コメディ・ライト小説 ※倉庫ログ

 1 ‐ 02 ( No.17 )
日時: 2010/12/01 17:46
名前: 夢久 ◆inazumaCHw (ID: yjS9W/Zh)

『死んだ魂はな、まず冥界に送られる。それでそこにある屋敷の中で、ワシがその魂の善悪とかを見極め、天国に送るか地獄に送るか決めるんだ』
「ああ、そういうの聞いたことあります」

 ペンダントから低く太い声が聞こえてくる。未彩はもう諦めたのか(ペンダントを握り潰すのを)、大人しくその話を聞くことにしたようだ。
 ……善悪を見極め、ってさっきの閻魔帳を使ってだよな。人の一生が書いてあるノート。
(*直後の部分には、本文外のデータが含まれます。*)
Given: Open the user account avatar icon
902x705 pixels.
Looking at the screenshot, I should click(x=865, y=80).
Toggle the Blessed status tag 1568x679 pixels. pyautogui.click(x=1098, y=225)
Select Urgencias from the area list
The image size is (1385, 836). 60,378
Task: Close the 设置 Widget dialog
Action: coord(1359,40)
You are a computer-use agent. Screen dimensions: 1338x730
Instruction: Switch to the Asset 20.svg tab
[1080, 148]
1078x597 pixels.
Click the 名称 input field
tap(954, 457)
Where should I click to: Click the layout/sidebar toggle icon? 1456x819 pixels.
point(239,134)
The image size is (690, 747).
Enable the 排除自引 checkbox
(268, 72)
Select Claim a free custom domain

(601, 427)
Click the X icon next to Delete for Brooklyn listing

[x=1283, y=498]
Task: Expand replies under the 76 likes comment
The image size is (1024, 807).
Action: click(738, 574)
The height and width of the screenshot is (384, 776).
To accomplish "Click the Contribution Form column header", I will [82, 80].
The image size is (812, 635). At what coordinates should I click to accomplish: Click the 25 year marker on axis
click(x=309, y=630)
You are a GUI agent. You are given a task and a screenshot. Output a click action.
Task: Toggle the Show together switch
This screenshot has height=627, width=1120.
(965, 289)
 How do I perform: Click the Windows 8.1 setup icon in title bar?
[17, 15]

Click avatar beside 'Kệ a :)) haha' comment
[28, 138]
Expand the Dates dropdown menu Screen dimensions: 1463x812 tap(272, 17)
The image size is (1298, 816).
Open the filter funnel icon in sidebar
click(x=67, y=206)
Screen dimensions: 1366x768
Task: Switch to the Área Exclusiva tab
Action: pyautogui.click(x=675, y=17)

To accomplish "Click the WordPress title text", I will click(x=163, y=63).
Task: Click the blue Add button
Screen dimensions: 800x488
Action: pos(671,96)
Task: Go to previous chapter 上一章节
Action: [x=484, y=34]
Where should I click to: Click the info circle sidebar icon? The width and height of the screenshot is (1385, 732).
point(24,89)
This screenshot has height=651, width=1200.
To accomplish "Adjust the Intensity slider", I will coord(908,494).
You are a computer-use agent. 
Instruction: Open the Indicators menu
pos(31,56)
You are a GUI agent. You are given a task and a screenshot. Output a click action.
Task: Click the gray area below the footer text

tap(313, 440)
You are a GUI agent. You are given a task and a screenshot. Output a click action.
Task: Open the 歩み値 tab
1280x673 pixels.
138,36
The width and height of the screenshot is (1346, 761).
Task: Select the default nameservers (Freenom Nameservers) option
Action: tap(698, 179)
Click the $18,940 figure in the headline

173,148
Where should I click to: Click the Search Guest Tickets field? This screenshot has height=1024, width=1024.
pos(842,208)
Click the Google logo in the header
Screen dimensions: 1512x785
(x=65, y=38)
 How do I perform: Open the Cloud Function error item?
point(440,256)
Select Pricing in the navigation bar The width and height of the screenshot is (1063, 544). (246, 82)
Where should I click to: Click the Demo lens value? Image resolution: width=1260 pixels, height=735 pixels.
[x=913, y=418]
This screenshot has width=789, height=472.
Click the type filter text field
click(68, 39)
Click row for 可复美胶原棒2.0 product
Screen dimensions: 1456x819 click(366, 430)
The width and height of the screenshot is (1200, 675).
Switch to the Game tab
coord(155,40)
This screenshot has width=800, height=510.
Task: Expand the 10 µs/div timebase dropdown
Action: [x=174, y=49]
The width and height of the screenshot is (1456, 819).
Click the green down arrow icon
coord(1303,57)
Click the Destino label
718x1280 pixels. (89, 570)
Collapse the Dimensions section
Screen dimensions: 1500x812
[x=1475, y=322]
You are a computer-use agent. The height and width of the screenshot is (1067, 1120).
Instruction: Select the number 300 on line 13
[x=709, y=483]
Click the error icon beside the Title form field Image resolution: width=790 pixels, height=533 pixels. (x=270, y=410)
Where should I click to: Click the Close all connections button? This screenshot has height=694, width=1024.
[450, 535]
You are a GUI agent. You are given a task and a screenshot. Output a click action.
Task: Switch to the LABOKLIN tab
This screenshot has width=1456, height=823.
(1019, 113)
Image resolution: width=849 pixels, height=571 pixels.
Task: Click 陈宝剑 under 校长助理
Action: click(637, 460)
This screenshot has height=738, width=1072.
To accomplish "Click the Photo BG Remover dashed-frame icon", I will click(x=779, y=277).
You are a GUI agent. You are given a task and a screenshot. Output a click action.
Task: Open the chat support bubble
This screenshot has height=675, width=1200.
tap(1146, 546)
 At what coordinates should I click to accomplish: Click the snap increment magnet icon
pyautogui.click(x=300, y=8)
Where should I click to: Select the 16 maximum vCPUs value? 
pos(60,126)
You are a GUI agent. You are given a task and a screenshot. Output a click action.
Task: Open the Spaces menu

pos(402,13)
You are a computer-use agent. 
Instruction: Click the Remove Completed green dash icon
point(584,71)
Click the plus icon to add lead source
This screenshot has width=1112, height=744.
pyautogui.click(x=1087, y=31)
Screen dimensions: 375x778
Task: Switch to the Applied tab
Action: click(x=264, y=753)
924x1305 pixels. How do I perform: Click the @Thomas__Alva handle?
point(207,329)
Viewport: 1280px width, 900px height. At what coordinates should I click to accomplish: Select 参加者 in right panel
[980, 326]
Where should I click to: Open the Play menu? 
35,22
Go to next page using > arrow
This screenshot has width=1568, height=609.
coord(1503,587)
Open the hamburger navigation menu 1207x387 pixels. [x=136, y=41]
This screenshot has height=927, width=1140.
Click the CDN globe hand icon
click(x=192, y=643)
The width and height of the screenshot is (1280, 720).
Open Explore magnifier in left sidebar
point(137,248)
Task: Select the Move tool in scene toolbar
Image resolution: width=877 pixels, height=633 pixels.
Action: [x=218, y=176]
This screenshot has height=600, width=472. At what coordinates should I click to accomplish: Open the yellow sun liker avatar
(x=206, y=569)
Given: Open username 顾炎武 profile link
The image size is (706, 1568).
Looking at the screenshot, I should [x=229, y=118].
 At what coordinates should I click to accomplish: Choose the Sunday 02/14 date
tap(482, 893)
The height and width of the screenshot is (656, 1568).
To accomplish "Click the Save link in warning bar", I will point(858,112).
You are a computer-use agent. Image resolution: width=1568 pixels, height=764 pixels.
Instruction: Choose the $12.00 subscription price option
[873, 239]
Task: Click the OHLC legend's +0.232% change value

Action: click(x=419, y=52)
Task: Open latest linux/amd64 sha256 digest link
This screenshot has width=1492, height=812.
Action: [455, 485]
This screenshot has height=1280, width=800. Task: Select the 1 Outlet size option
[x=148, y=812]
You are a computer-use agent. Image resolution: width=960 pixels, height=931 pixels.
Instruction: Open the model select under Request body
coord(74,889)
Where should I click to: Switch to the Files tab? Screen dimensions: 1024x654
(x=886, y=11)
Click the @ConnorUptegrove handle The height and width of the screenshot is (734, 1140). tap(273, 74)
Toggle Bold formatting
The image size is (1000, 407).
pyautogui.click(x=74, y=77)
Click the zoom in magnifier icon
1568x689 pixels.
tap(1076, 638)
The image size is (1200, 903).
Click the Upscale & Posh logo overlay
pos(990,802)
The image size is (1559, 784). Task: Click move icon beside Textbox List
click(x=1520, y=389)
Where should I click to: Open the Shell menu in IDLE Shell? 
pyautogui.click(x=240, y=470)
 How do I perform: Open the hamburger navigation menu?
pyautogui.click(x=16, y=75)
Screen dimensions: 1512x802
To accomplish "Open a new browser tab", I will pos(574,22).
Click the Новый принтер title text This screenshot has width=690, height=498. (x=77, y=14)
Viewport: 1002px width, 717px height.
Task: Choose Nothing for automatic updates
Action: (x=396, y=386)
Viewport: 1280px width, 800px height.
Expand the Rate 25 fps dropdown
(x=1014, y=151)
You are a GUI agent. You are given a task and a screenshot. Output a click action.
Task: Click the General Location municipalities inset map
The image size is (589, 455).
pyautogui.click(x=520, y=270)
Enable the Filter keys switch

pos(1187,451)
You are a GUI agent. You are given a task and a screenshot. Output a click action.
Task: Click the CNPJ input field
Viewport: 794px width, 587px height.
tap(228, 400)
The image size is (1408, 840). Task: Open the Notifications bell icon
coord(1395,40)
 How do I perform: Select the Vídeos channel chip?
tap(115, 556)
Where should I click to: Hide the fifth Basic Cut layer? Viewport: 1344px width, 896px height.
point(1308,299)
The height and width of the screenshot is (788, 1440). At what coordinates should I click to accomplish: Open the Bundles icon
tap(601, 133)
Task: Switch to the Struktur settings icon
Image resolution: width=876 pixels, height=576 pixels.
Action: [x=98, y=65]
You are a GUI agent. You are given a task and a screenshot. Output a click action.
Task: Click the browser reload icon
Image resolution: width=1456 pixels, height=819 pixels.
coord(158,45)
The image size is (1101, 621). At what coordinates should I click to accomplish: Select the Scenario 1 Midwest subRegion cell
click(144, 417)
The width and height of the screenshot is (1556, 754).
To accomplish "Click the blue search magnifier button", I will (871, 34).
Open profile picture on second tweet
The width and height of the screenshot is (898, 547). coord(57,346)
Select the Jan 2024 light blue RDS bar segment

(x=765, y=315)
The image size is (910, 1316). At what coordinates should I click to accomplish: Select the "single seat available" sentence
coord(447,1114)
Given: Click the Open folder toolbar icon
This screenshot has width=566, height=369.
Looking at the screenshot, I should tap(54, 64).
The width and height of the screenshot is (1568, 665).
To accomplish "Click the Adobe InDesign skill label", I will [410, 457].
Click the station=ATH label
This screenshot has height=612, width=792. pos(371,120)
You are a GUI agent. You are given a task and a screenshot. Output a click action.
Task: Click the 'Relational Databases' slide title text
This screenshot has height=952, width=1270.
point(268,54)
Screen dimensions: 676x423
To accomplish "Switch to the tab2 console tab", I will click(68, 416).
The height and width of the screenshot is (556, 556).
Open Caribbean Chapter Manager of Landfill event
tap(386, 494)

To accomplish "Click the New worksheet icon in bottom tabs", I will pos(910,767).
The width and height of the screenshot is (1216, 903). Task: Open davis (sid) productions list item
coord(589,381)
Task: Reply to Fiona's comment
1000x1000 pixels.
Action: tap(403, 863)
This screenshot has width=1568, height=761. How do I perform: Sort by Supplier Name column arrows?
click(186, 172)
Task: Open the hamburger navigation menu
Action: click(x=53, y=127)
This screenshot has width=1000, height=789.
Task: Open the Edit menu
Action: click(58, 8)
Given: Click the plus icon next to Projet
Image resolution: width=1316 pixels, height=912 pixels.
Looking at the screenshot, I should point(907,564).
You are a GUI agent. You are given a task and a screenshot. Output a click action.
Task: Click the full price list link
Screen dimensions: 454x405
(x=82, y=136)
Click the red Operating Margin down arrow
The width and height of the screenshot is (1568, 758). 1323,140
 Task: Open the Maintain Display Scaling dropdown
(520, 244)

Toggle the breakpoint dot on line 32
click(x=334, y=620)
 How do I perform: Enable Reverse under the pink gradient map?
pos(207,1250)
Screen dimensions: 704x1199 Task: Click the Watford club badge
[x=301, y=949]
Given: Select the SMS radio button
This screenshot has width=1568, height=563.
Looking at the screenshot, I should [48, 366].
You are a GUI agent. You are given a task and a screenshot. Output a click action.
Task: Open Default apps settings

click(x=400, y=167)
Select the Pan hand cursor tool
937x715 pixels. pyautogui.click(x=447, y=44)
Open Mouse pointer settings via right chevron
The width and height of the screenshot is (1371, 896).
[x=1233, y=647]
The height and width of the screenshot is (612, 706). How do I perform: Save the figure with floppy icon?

『だが最近地獄への逝き人が多くてな。原因は黒心——というのは負の感情のワシら風の呼び方なのだが、それが妙に増幅しているんだ。一定以上の黒心があると、地獄へ逝くという決まりなんだよ。それで天国と地獄のバランスが今とれていないんだ』
「でもどっちに送るかは閻魔さんが決めてるんですよね? じゃあ多少その黒心? が多くても天国に送っちゃったらいいじゃないですか」
『そういう訳にはいかない。そこらへんはきっちりしておかないと、その魂の来世にも繋がってしまう』

 どうやら俺の案は無理のようだ。閻魔さんはかなり悩んでいるようで、心なしかさっきよりも声が低く重苦しくなっているように感じる。
 しっかし、きちんとしているんだな閻魔さん。似たような役職でも未彩とは大違いだ。

「大変なんですね……気苦労ご察しします」
『そう言ってくれて嬉しいよ。出来の悪い部下もいるしな』
「ジジイ、それあたしのことじゃないよね?」

 どう考えてもお前のことだと思う。

『それでだ、フリーテ……ああ、言うのを忘れていた。フリーテとは日由未彩の冥界での名前だ』
「冥界の名前、ですか」

 まあそんなとこかなーとは思っていたが。俺は未彩と呼ぶことにしよう。

『で、フリーテにな、地上に行って黒心を減らし、白心——明るい感情のことだ——を増やす任務を頼んだんだ。そうしたらバランスも良くなると思ってな』
「ああ……閻魔さん頭もいいんですね。でも未彩にそんなことできるとは……」
『勿論現時点ではできるはずがない。どころかむしろ戦争を巻き起こしそうだ。だからこれはフリーテの修行も兼ねているんだよ』
「素晴らしいアイディアですね!」

 未彩の修行か。ここで修行されたらハチャメチャなことになるだろうなと思いながらも、閻魔さんの発想力には感服する。うんうん、未彩は一から修業しなきゃいけないだろうしな。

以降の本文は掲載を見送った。